Aufträge nur bei Tariflohn

Neues Vergabegesetz in Nordrhein-Westfalen

  • Marcus Meier
  • Lesedauer: 3 Min.
In NRW sollen öffentliche Aufträge künftig nur an Unternehmen vergeben werden, die soziale Mindeststandards einhalten.

Am morgigen Mittwoch wird der nordrhein-westfälische Landtag aller Wahrscheinlichkeit nach ein neues Tariftreue -und Vergabegesetz für öffentliche Aufträge verabschieden. Die Linksfraktion wird, trotz Kritikpunkten, dem Gesetzentwurf der rot-grünen Minderheitsregierung zustimmen. Denn das - so die Langform - »Gesetz über die Sicherung von Tariftreue und Sozialstandards sowie fairen Wettbewerb bei der Vergabe öffentlicher Aufträge« greife wesentliche Forderungen von Linkspartei, Gewerkschaften, Frauen- und Umweltverbänden auf.

Ab dem 1. April 2012 können Land und Kommunen Aufträge oberhalb eines Wertes von 20 000 Euro nur dann vergeben, wenn bestimmte Standards eingehalten werden. So müssen die beauftragten Unternehmen Tariflöhne bezahlen. Zudem wird ein Mindestlohn von 8,62 Euro garantiert. Auch Aspekte wie Frauenförderung, Energieeffizienz und Klimaschutz müssen öffentliche Auftraggeber und private Auftragnehmer künftig berücksichtigen.

Sowohl die LINKE als auch die Gewerkschaften kritisieren, dass diese Kriterien erst oberhalb der 20 000-Euro-Grenze gelten sollen. Das sei ein Manko des Gesetzes, sagte DGB-Landeschef Andreas Meyer-Lauber dem »nd«. Das Gesetz »müsste ab dem ersten Euro greifen«.

Der Landesregierung fehle der Mut zu echter Reformpolitik, moniert Michael Aggelidis, wirtschaftspolitischer Sprecher der Linksfraktion. Der Mindestlohnsatz sei zu niedrig, wichtige Verbesserungsvorschläge der LINKEN seien ignoriert worden - »auf Wunsch der Unternehmerverbände«. Doch sei das Gesetz »ein klarer Schritt in die richtige Richtung«.

Bei Meyer-Lauber überwiegt das Lob: Das Gesetz sei wegweisend für die Bundesrepublik, so der Gewerkschafter. Der Wettbewerb um die besten Produkte und Dienstleistungen ersetze künftig den Wettbewerb um die geringsten Kosten. »Redliche Unternehmer werden damit vor ›schmutziger Konkurrenz‹ geschützt«, sagte der DGB-Boss.
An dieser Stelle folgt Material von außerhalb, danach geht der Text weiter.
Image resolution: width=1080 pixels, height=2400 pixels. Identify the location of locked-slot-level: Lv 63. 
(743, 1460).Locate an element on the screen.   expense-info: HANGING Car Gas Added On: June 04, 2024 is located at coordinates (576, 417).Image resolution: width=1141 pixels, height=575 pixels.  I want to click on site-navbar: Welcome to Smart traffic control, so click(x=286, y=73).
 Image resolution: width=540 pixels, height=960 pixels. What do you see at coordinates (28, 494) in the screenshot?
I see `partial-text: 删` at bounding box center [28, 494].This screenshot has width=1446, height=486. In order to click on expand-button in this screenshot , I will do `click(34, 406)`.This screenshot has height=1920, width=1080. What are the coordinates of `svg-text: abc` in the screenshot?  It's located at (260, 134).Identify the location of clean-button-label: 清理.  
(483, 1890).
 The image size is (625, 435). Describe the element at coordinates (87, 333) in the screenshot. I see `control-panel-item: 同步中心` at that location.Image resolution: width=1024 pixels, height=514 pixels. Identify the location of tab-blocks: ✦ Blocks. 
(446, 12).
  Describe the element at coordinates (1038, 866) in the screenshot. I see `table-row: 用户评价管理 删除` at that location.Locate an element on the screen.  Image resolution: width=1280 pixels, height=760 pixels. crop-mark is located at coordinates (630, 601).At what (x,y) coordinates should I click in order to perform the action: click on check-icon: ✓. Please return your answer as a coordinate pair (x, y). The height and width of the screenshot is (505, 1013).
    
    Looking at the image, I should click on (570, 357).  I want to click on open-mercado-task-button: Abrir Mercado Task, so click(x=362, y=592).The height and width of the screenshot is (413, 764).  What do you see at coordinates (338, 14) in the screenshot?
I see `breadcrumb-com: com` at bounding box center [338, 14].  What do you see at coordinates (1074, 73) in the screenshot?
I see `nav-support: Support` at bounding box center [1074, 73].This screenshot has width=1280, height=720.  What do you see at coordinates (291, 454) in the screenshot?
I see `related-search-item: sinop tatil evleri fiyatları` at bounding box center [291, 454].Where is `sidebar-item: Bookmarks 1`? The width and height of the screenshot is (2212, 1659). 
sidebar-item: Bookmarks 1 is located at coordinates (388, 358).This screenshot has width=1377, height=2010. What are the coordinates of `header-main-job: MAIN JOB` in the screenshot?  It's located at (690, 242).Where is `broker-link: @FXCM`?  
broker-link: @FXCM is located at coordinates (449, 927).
Derzeit, so der Tenor der Kritik, vergeben Land und Kommunen öffentliche Aufträge oft nach dem Prinzip des billigsten Preises. Die Folgen: ein ungesunder Wettbewerb, der soziale, ökologische und auf globale Gerechtigkeit bezogene Standards drücke. Die damalige schwarz-gelbe Landesregierung hatte 2006 auf Druck der Wirtschaft ein Tariftreuegesetz aufgehoben, das 2002 von Rot-Grün etabliert worden war.

Auch jetzt sind CDU, FDP und Wirtschaftsverbände nicht begeistert: Sie befürchten eine erstickende Bürokratie, die den Kommunen schade sowie kleine und mittelständische Unternehmen benachteilige. Entstünden durch die verkomplizierten Vergabeverfahren doch mehr Aufwand.

Auch der Verband Kommunaler Unternehmen befürchtet »ganz erhebliche« Mehrkosten, auch wenn man diese gegenwärtig noch nicht genau beziffern könne. Mag sein, gesteht die Landesregierung, hofft aber auf vermehrte Steuereinnahmen und einen Kaufkraftzuwachs.

Bis ins Jahr 2008 waren in 10 der 16 deutschen Bundesländern öffentliche Auftragsvergaben an bestimmte Tarifstandards gekoppelt. Doch vor drei Jahren entschied der Europäische Gerichtshof (EuGH) in seinem umstrittenen »Rüffert-Urteil«, dass diese Tariftreueklauseln im Widerspruch zu europäischem Recht stünden. Acht Bundesländer haben zwischenzeitlich europafeste Regelungen etabliert, vier davon fordern auch einen Mindestlohn ein.